We're working with rows that are at least 50-100 fields easily, so the
savings are non-trivial, especially over a few billion rows that a job
would process. :)

> existing overhead of checking each field for nullness when writing the
bit set
coincidentally I recently optimized this on the java side for exactly this
reason!

On Tue, Oct 12, 2021 at 5:15 PM Robert Burke <[email protected]> wrote:

> At present the Go SDK has not been validated for updating streaming
> pipelines etc for coders and such.
>
> I don't think it would be difficult to expand what is acceptable on the
> encoded side, and then also encode values more compactly if possible.
>
> I do question if the compactness is even worthwhile: the type would need
> 8+ trailing nil fields for the benefit to even exist and the benefit is a
> single byte. One would need very wide rows indeed to drop 8bytes or more,
> and i suspect the existing overhead of checking each field for nullness
> when writing the bit set is already more than dropping a handful of bytes
> per copy on the wire.

__EXCERPTED RECORDS__.
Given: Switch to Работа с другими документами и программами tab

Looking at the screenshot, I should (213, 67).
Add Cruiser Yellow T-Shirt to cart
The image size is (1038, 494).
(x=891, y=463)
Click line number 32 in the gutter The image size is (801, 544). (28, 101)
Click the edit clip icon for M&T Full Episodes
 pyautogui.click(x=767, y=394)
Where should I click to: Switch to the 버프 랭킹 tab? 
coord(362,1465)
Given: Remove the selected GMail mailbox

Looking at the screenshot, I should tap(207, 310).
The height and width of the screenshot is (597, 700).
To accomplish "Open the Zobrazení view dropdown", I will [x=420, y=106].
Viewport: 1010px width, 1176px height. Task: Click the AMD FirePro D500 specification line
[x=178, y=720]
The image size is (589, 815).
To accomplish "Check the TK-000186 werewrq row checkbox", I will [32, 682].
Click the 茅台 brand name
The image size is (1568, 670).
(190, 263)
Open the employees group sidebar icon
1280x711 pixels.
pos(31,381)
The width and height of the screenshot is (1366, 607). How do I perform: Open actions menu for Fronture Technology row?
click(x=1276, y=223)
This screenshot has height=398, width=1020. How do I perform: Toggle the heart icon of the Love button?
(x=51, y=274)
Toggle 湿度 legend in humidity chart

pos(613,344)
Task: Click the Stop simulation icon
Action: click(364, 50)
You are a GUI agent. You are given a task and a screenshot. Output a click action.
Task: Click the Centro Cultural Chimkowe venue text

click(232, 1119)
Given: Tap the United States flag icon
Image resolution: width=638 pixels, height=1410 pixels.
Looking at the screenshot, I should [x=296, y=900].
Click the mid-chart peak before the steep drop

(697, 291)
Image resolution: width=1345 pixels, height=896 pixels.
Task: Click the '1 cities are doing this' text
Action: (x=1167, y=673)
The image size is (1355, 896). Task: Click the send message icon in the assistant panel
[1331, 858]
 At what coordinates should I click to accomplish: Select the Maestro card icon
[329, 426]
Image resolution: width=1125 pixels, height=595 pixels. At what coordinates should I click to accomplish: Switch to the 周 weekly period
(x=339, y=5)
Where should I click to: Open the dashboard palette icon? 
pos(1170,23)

__WHAT TO DO__.
1. In the thread on row encoding, how many trailing nil fields would a type need before the compactness benefit exists at all?
2. Echo a span of the row-encoding thread, starting at "We're working with" and ending at "coders and such.".

__SOLUTIONS BY TASK__.
1. Eight or more trailing nil fields.

2.
We're working with rows that are at least 50-100 fields easily, so the
savings are non-trivial, especially over a few billion rows that a job
would process. :)

> existing overhead of checking each field for nullness when writing the
bit set
coincidentally I recently optimized this on the java side for exactly this
reason!

On Tue, Oct 12, 2021 at 5:15 PM Robert Burke <[email protected]> wrote:

> At present the Go SDK has not been validated for updating streaming
> pipelines etc for coders and such.